──────── DATA FOR PROCESSING ────────

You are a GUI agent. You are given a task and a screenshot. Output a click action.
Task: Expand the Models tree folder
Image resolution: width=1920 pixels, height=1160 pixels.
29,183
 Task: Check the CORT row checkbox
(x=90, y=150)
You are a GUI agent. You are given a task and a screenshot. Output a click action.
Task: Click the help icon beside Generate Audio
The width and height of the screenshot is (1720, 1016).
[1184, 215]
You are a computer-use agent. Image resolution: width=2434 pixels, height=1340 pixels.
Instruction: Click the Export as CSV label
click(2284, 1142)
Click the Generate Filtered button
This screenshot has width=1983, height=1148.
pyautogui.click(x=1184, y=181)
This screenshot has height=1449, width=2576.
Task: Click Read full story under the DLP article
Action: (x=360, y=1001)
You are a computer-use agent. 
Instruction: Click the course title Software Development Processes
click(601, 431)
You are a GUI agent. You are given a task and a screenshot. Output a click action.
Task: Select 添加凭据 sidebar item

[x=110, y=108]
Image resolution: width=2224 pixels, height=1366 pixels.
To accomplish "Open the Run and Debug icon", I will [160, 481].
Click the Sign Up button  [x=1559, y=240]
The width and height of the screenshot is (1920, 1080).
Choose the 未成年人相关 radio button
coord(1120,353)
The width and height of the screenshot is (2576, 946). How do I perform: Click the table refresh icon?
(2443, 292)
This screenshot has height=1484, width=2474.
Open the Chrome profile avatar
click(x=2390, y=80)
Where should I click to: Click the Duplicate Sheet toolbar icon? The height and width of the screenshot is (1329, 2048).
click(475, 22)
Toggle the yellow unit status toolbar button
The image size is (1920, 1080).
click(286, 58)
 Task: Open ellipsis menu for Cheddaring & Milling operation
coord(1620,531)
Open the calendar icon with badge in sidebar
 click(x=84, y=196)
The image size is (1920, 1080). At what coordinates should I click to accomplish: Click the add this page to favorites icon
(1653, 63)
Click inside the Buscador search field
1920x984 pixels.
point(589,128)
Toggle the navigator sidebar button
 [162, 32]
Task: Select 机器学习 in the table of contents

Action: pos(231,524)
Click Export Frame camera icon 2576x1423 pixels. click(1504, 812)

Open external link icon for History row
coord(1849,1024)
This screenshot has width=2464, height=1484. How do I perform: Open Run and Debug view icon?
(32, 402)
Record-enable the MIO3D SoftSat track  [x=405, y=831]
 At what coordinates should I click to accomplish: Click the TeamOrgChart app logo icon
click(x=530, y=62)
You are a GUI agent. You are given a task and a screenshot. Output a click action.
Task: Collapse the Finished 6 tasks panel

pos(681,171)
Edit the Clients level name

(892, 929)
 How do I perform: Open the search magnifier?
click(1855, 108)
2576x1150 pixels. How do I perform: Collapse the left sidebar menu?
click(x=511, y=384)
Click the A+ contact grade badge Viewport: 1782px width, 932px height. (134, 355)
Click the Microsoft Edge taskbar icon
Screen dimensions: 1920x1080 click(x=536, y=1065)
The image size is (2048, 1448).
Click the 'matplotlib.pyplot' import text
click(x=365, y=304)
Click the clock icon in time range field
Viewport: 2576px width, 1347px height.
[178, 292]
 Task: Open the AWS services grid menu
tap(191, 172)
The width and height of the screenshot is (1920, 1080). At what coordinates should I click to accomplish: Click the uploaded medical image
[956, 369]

────────

WHAT IS EXPECTED → A faithful, word-for-word transcription of the data above is required.

ANSWER BELOW →
You are a GUI agent. You are given a task and a screenshot. Output a click action.
Task: Expand the Models tree folder
Image resolution: width=1920 pixels, height=1160 pixels.
29,183
 Task: Check the CORT row checkbox
(x=90, y=150)
You are a GUI agent. You are given a task and a screenshot. Output a click action.
Task: Click the help icon beside Generate Audio
The width and height of the screenshot is (1720, 1016).
[1184, 215]
You are a computer-use agent. Image resolution: width=2434 pixels, height=1340 pixels.
Instruction: Click the Export as CSV label
click(2284, 1142)
Click the Generate Filtered button
This screenshot has width=1983, height=1148.
pyautogui.click(x=1184, y=181)
This screenshot has height=1449, width=2576.
Task: Click Read full story under the DLP article
Action: (x=360, y=1001)
You are a computer-use agent. 
Instruction: Click the course title Software Development Processes
click(601, 431)
You are a GUI agent. You are given a task and a screenshot. Output a click action.
Task: Select 添加凭据 sidebar item

[x=110, y=108]
Image resolution: width=2224 pixels, height=1366 pixels.
To accomplish "Open the Run and Debug icon", I will [160, 481].
Click the Sign Up button  [x=1559, y=240]
The width and height of the screenshot is (1920, 1080).
Choose the 未成年人相关 radio button
coord(1120,353)
The width and height of the screenshot is (2576, 946). How do I perform: Click the table refresh icon?
(2443, 292)
This screenshot has height=1484, width=2474.
Open the Chrome profile avatar
click(x=2390, y=80)
Where should I click to: Click the Duplicate Sheet toolbar icon? The height and width of the screenshot is (1329, 2048).
click(475, 22)
Toggle the yellow unit status toolbar button
The image size is (1920, 1080).
click(286, 58)
 Task: Open ellipsis menu for Cheddaring & Milling operation
coord(1620,531)
Open the calendar icon with badge in sidebar
 click(x=84, y=196)
The image size is (1920, 1080). At what coordinates should I click to accomplish: Click the add this page to favorites icon
(1653, 63)
Click inside the Buscador search field
1920x984 pixels.
point(589,128)
Toggle the navigator sidebar button
 [162, 32]
Task: Select 机器学习 in the table of contents

Action: pos(231,524)
Click Export Frame camera icon 2576x1423 pixels. click(1504, 812)

Open external link icon for History row
coord(1849,1024)
This screenshot has width=2464, height=1484. How do I perform: Open Run and Debug view icon?
(32, 402)
Record-enable the MIO3D SoftSat track  [x=405, y=831]
 At what coordinates should I click to accomplish: Click the TeamOrgChart app logo icon
click(x=530, y=62)
You are a GUI agent. You are given a task and a screenshot. Output a click action.
Task: Collapse the Finished 6 tasks panel

pos(681,171)
Edit the Clients level name

(892, 929)
 How do I perform: Open the search magnifier?
click(1855, 108)
2576x1150 pixels. How do I perform: Collapse the left sidebar menu?
click(x=511, y=384)
Click the A+ contact grade badge Viewport: 1782px width, 932px height. (134, 355)
Click the Microsoft Edge taskbar icon
Screen dimensions: 1920x1080 click(x=536, y=1065)
The image size is (2048, 1448).
Click the 'matplotlib.pyplot' import text
click(x=365, y=304)
Click the clock icon in time range field
Viewport: 2576px width, 1347px height.
[178, 292]
 Task: Open the AWS services grid menu
tap(191, 172)
The width and height of the screenshot is (1920, 1080). At what coordinates should I click to accomplish: Click the uploaded medical image
[956, 369]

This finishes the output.